Un estudio realizado por la organización Cuidemos a Nuestros Niños, en el que se encuestaron a padres, madres y cuidadores sobre cómo sus hijos se vieron afectados por los diversos cambios que ocurrieron debido a la pandemia. Arrojó que 61% reactivó su actividad emocional, 42% aumentó su nivel de actividad (inquietud, hiperactividad), 43% está más desobediente/desafiante y 42% aumentaron o comenzaron los problemas de concentración.

Para la profesora Liliana esto se debe principalmente por “la angustia que ellos pasaron, que si sus papás salían podían infectarse y se podían morir, porque esa era la realidad del año pasado. Los casos en la televisión nos bombardearon de cosas negativas y todo eso los niños lo absorbieron”. Y es que tan solo dejar el volumen de la televisión muy alta, atrae a pequeños a espiar en busca de respuestas a lo que está sucediendo, porque no lo entienden y hasta para los adultos es complicado.

Benjamín es el primero en hablar al escuchar preguntar sobre las clases presenciales “Extraño ir al colegio y jugar con mis amigos. Antes tenía seis, pero uno se cambió y ahora son cinco”. Sinceramente, el pasado año no ha sido nada fácil para un niño con tanta energía como él. Menos en un contexto en el que sus padres salen a pesadas horas laborales y donde su hermano mayor balancea la universidad con el trabajo, dejando poco espacio para el tiempo cálido en familia, y otorgando horas de juegos en solitario que terminan tornándose aburridas.

“Antes era mucho más responsable, tenía que cumplir horarios. Ahora, todo el año ha sido más libre, más relajado, en los momentos que tiene que hacer la tarea se estresa y pierde al tiro la compostura” explica Marcelo Águila, su hermano, después de un pequeño silencio. Así como para ellos, el desafío más grande ha sido generar una rutina diaria que le entregue mejor estabilidad a los niños y sobre todo que el estrés de uno no termine convirtiéndose en el de todos.

Según el Equipo Proyecto Cuidemos a Nuestros Niños (2020), el 29% de niños experimento cambios de humor súbitos. Fotografía de Getty Images.

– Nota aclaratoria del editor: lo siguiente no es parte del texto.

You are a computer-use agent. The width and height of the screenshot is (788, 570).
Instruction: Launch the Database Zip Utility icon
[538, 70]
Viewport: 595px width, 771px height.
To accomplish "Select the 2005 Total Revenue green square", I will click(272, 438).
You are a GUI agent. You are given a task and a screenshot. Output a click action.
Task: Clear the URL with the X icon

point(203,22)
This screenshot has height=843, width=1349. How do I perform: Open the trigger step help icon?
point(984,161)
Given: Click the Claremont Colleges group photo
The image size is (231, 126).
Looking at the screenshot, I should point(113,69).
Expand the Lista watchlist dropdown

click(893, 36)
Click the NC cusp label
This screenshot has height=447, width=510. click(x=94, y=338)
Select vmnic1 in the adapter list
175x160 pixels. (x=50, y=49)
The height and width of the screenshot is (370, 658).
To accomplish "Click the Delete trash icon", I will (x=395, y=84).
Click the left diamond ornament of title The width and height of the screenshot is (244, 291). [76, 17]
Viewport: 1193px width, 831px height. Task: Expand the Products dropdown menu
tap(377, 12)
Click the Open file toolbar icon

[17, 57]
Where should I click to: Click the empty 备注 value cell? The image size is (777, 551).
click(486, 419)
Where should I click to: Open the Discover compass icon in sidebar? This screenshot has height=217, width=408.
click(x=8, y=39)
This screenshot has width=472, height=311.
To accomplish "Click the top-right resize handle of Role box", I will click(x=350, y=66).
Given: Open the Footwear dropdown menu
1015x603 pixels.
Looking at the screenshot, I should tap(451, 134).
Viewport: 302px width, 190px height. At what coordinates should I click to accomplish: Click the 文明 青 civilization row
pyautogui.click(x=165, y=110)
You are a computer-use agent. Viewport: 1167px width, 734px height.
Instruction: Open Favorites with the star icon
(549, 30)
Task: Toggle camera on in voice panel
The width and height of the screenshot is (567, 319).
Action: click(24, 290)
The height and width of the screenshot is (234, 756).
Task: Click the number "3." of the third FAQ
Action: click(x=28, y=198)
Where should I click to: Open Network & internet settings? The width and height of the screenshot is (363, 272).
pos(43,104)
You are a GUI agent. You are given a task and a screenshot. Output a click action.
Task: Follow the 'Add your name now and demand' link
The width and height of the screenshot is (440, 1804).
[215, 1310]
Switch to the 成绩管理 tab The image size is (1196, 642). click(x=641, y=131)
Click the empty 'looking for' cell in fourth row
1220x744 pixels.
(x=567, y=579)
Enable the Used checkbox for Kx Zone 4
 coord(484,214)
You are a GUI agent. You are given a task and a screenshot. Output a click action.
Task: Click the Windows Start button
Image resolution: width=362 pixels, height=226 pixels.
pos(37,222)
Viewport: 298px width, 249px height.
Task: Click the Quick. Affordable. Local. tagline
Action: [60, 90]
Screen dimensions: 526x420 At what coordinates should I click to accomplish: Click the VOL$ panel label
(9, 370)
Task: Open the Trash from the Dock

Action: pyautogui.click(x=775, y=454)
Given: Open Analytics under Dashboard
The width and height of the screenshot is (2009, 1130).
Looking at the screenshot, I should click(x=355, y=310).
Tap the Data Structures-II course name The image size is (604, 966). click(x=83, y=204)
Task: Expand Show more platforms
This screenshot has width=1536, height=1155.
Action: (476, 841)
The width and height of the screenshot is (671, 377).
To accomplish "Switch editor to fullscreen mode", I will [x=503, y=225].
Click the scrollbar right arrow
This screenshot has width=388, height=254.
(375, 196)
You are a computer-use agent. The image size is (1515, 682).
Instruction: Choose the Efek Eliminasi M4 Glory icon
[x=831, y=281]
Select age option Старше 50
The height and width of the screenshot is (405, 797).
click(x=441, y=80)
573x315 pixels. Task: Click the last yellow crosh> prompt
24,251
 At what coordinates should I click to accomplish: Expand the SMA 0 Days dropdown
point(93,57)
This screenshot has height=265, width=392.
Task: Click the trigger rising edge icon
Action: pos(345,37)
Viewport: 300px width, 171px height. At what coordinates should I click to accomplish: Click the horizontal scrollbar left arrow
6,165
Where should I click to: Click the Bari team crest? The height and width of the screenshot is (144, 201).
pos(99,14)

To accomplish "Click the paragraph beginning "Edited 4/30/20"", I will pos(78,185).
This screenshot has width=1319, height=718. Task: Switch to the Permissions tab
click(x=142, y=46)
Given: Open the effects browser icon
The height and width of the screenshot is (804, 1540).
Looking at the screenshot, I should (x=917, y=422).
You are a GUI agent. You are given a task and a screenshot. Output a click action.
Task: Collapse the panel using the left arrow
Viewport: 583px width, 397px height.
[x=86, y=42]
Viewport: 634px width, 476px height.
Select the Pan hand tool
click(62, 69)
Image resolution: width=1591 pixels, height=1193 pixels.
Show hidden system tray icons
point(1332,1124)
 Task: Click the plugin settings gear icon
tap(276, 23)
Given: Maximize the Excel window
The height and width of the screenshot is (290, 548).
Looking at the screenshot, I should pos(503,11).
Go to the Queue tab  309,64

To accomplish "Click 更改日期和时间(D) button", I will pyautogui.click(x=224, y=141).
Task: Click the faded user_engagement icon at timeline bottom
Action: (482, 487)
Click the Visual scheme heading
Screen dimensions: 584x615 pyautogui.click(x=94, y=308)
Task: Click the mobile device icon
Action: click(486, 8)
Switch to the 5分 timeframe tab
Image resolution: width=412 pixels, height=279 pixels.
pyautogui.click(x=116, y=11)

Los cambios llegan con el trabajo en equipo

Fue difícil explicarles a los padres cómo debían ayudar a sus hijos, “pero a medida que iba pasando se dieron cuenta que era la única forma que teníamos de que los niños aprendieran”, expresa Liliana. Y es que la labor de todos se ha visto afectada, no solo los padres volviéndose unos segundos educadores, sino también la profesora quien no ha dudado en anteponer las dificultades de cada familia para personalizar un método de educación más sencillo.

Debido a esto, ella sabe que todo el avance que se ha logrado con sus estudiantes es debido al compromiso que los mismos apoderados han puesto en la educación de sus hijos en la casa. Y recalca en cada ocasión lo agradecida que está con ellos por haberse dado el tiempo de realizar consultas, agendar video llamadas y darse el tiempo de ayudar a los niños a pesar de estar cansados.

En el caso de Benjamín, “El colegio adoptó otra medida que es el envío de guías durante el año pasado y el inicio de este año, porque según ellos por ley no puede hacer clases online a niños de primer a cuarto básico” explica Marcelo. Por el cual su mamá Jaqueline es la que está pendiente cada mañana de recibir y notificar el recibimiento de las guías a través de WhatsApp.

“Sin mi mamá y mi abuela, que a veces me ayuda, las tareas serían más difíciles” dice Benjamín antes de despedirse debido a que la hora de almorzar comenzará pronto. Y a lo que le seguirá otra tarde similar a la de ayer, la cual espera que se acabe en algún momento del futuro.